La guerra dell’acqua

acqua_potabile

Tratto da Cubia n° 30 – Marzo 2003  

Spengo la Tv. Nemmeno fare zapping tra la pubblicità di un caffè paradisiaco e un quiz divertente mi distrae dalle ultime notizie del TG sulla (forse) imminente guerra.
Sfoglio un giornale per distrarmi e la mia attenzione viene attirata da un breve trafiletto: “Si è appena concluso il 2002, proclamato dalle Nazioni Unite Anno internazionale dell’acqua potabile”.
Ammetto a me stessa la completa ignoranza a quella notizia.
Leggo anche che il 22 Marzo sarà la “Giornata mondiale dell’acqua”, nata per sensibilizzare l’umanità sui problemi legati alla scarsità di questo prezioso elemento.
Ma come, scarsità? Il nostro pianeta è praticamente ricoperto di acqua, direi che “scarsità” non è proprio il termine giusto.
Un attimo, please. Qui si parla di acqua potabile, non di acqua. Ah, già.
Eppure la lampadina non si è accesa, non ho avuto l’intuizione geniale, non colgo la sottile, evidente, differenza.
E allora, ricerca in Iternet.
Scopro che nei prossimi mesi saranno tante le iniziative che avranno al centro della discussione l’acqua.
Ormai sappiamo che l’acqua non va sprecata, che dobbiamo riusarla più volte prima di buttarla (mai pensato che l’acqua usata per lavare l’insalata è perfetta per innaffiare le piante o i gerani?) e che è un bene prezioso, nel senso letterale del termine, visto quanto ci costa.
Eppure su un punto della “questione acqua” non mi ero mai soffermata. Dell’inquinamento lo so, dello spreco anche, della scarsità in certe regioni pure. Ma di una guerra in nome dell’acqua, NO.
In un futuro, se continuiamo a sprecare così tanta acqua, forse i nostri figli, forse i figli dei nostri figli, avranno dei problemi per via di questo oro azzurro, ma pensare ad una guerra…
Le guerre ci sono già. Adesso, in questo momento. Leggo che qualcuno si è preso la briga di censire le guerre che ci sono state negli ultimi trent’anni in nome dell’acqua. Circa una decina. Ma che fossero 5 o anche 1 sola, mi colpisce il fatto che ce ne siano oggi.
Azzardo un pensiero: la guerra in nome del petrolio è obsoleta, anche se terribile comunque.
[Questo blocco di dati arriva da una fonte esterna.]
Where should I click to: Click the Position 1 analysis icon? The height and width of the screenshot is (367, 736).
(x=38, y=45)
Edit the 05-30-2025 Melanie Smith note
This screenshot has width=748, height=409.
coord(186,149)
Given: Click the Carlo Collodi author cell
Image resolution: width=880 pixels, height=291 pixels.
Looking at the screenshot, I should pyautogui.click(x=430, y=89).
Leggo ancora che i motivi scatenanti di questo tipo di conflitto sono principalmente due.
Primo: il mondo è pieno di fiumi, ma i paesi dove essi nascono rivendicano la proprietà dell’acqua che solca il territorio di altri paesi.
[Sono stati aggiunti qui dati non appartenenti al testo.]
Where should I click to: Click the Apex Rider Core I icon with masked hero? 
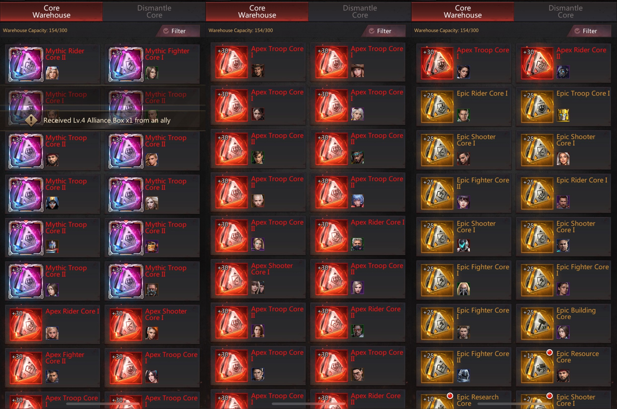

Diciamo che virtualmente chiudono il rubinetto e impongono una tassa agli altri paesi che beneficiano del fiume stesso. Si è cercato di “concertare” lo sfruttamento di tali risorse con dei trattati, ma è anche vero che, se arriva un anno di secca, chi ha le risorse se le tiene.
Seconda causa: le dighe.
Va da sé che, se costruissi una diga, qualche sconvolgimento dell’equilibrio ecologico a mare e monte della stessa lo crei, e che i paesi a valle della diga abbiano qualcosa da ridire mi pare logico e inevitabile.
Tutto questo parlare di acqua, da questo punto di vista, mi inquieta: tra qualche anno, bere un bicchiere d’acqua potrebbe non essere così semplice come ci hanno sempre lasciato credere.
Di certo consumare meno acqua qui, nella grassa Europa, non aiuterà certo le popolazioni che soffrono la sete nel mondo. Ma in attesa che anche lo sciacquone venga usato a giorni alterni come le auto, sappiamo cosa dovremmo fare nel nostro quotidiano per risparmiare l’acqua.
Ma farlo davvero è tutta un’altra cosa.
Pensiamoci: la Natura è un prestito, non un regalo.